You may not remember retired Gen. Ricardo Sanchez, but you will probably be hearing his name a lot very soon. That's because Sanchez, who was forced out as the top commander in Iraq, is reportedly going to be running for U.S. Senate in TX. But he's not going to be running as a conservative, as some might think. Instead, the man once disgraced by the Abu Ghraib scandal has been recruited to run as a Democrat.

The news has reportedly been confirmed by former Texas Lt. Gov. Ben Barnes, the McClatchy Newspapers reports:

Former Texas Lt. Gov. Ben Barnes confirmed that Washington Sen.

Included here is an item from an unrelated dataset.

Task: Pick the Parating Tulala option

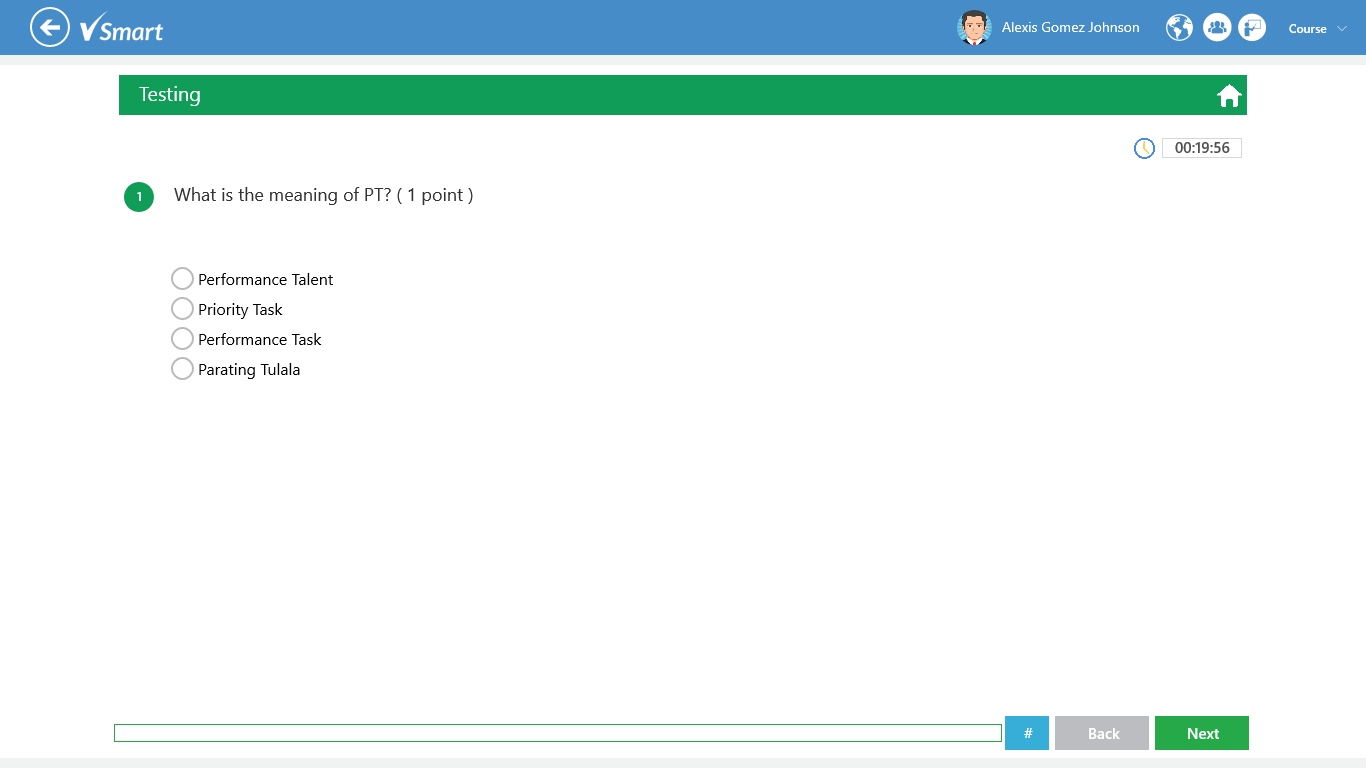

Patty Murray, the head of the Democratic Senate campaign committee, was referring to Sanchez Thursday when she said that Democrats were very close to announcing a candidate in Texas.

Sanchez, reached by phone at his San Antonio home, said, "I can neither confirm nor deny."

What Sanchez was willing to talk about was his political views -- views that include the key word "progressive:"

"I would describe myself as during my military career as supporting the president and the Constitution," Sanchez said. "After the military, I decided that socially, I'm a progressive, a fiscal conservative and a strong supporter, obviously, of national defense."

Sanchez, a Rio Grande City, Texas, native, said that he was shaped by his upbringing.

"It's my views and my history, having grown up in south Texas, depending on social programs and assistance, that America has a responsibility to its people," he said.

Considering the strong -- and growing -- Latino population in Texas, some think Sanchez has a good chance in the historically red state.

"I think he will be a very viable candidate," Rep. Henry Cuellar (D-TX) said. "He's got the background. Texas is about ripe to start shifting into the blue area."

But the Republican Party isn't convinced, and issued a challenge.

"Republicans can only hope that national Democrats are going to waste their money in the state of Texas," National Republican Senatorial Committee spokesman Brian Walsh said, "We look forward to their mystery candidate."